Once the pressure in the left ventricle exceeds the pressure in the aorta (and the right ventricle exceeds the pressure in the pulmonary artery), the outflow valves pop open and blood is ejected. A healthy heart pushes out 50% to 70% of the blood in the left ventricle with each beat. That percentage is called the ejection fraction, and it’s one of the most important measures of heart health.
Relaxation (Diastole)
After ejection, the ventricles relax. The outflow valves snap shut, but the inflow valves haven’t opened yet, so the blood volume inside the ventricles stays the same for a brief moment (about 60 milliliters remain). This is isovolumetric relaxation.

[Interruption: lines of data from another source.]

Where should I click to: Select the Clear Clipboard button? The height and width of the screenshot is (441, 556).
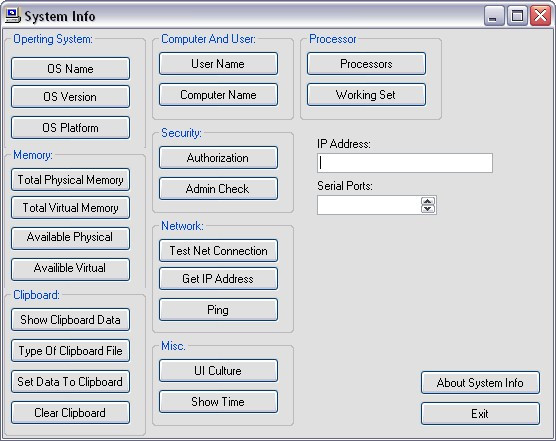[70, 413]
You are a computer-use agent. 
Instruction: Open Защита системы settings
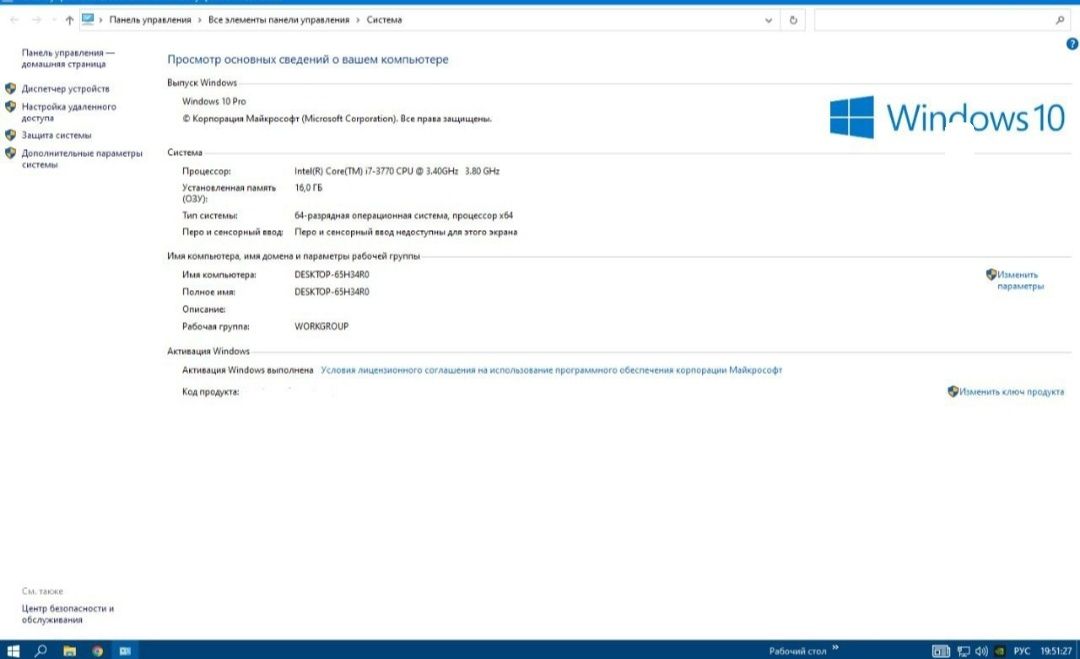56,136

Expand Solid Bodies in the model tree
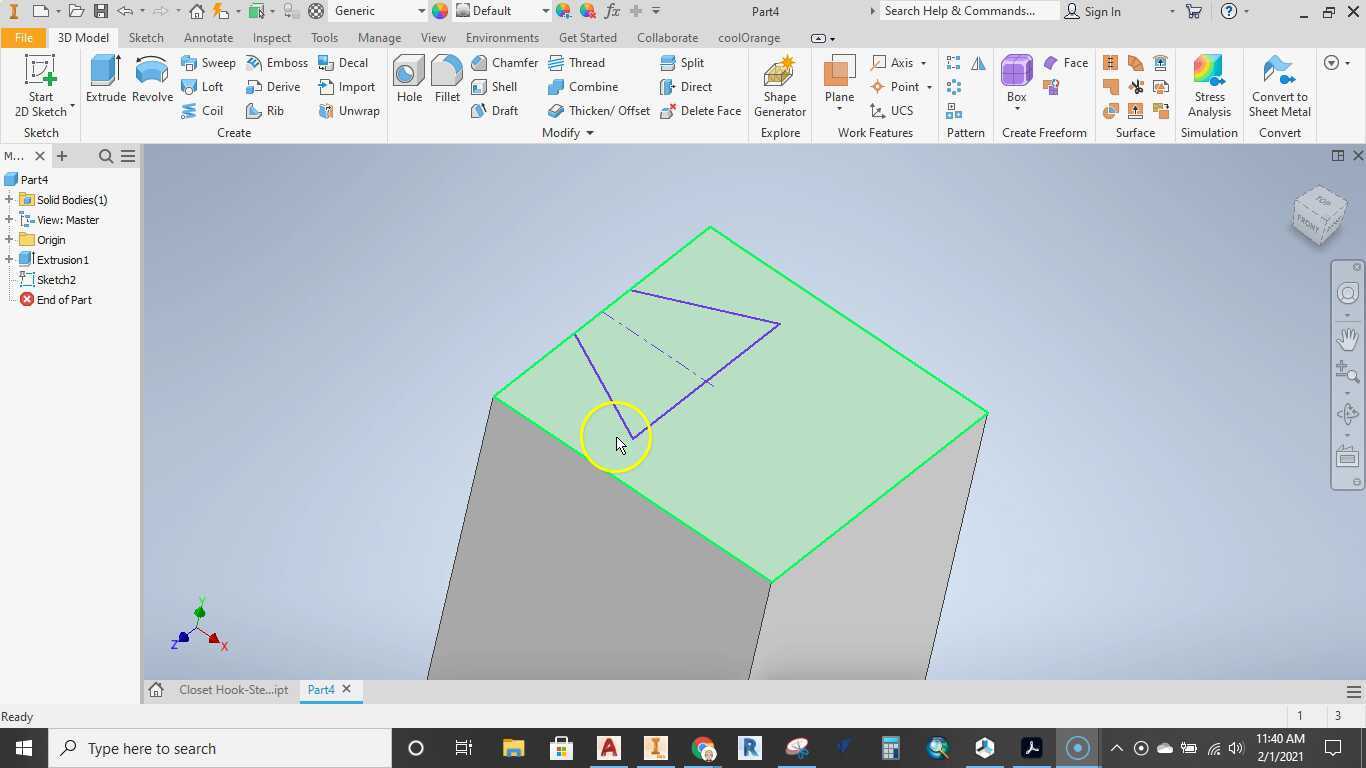tap(11, 199)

As ventricular pressure drops below atrial pressure, the inflow valves open and blood rushes in rapidly. This is followed by a slower trickle of blood flowing continuously from the veins, through the atria, and into the ventricles. Finally, the atria contract, topping off the ventricles with a last push that accounts for about 25% of total ventricular filling. Then systole begins again.
The “Lub-Dub” Sound
The two sounds you hear through a stethoscope correspond to valves snapping shut. The first sound (“lub,” or S1) comes from the mitral and tricuspid valves closing at the start of ventricular contraction, preventing blood from flowing backward into the atria. The second sound (“dub,” or S2) comes from the aortic and pulmonic valves closing at the start of ventricular relaxation, preventing blood from flowing back into the ventricles. During a normal breath in, S2 actually splits slightly because the aortic valve closes a fraction of a second before the pulmonic valve.
How Your Body Speeds Up or Slows Down the Beat
Although the SA node can fire on its own, your nervous system constantly fine-tunes the rate. Two competing branches of the autonomic nervous system act like a gas pedal and a brake.
The sympathetic nervous system is the accelerator. During exercise, stress, or excitement, it releases adrenaline (epinephrine) and norepinephrine, which speed up SA node firing, make the AV node conduct faster, and increase the force of each contraction. Adrenaline is especially potent: in clinical studies, it significantly raises heart rate within hours, while norepinephrine has a comparatively smaller effect on rate.
The parasympathetic nervous system, acting mainly through the vagus nerve, is the brake. Vagal stimulation slows the SA node, lengthens the delay at the AV node, and reduces the force of contraction. At rest, vagal tone dominates, which is why trained athletes often have resting heart rates well below 60. The interplay between these two systems is not simply additive. Vagal braking is amplified when sympathetic drive is already high, a phenomenon researchers call “accentuated antagonism.” This means your body’s calming signals become more powerful precisely when your heart is being pushed hardest.
How Filling Affects Pumping Strength
Your heart has a built-in mechanical trick that adjusts output beat by beat, independent of nerve signals. The more blood fills the ventricles during diastole, the more the heart muscle stretches, and the harder it contracts on the next beat. Think of it like pulling back on a rubber band: a longer stretch produces a stronger snap. This principle, known as the Frank-Starling mechanism, is what allows your heart to instantly match its output to changing demands. If you stand up quickly and blood pools in your legs, less fills the heart, and it contracts with less force. If you lie down and blood returns to the chest, filling increases, and each beat becomes stronger, all without a single nerve signal.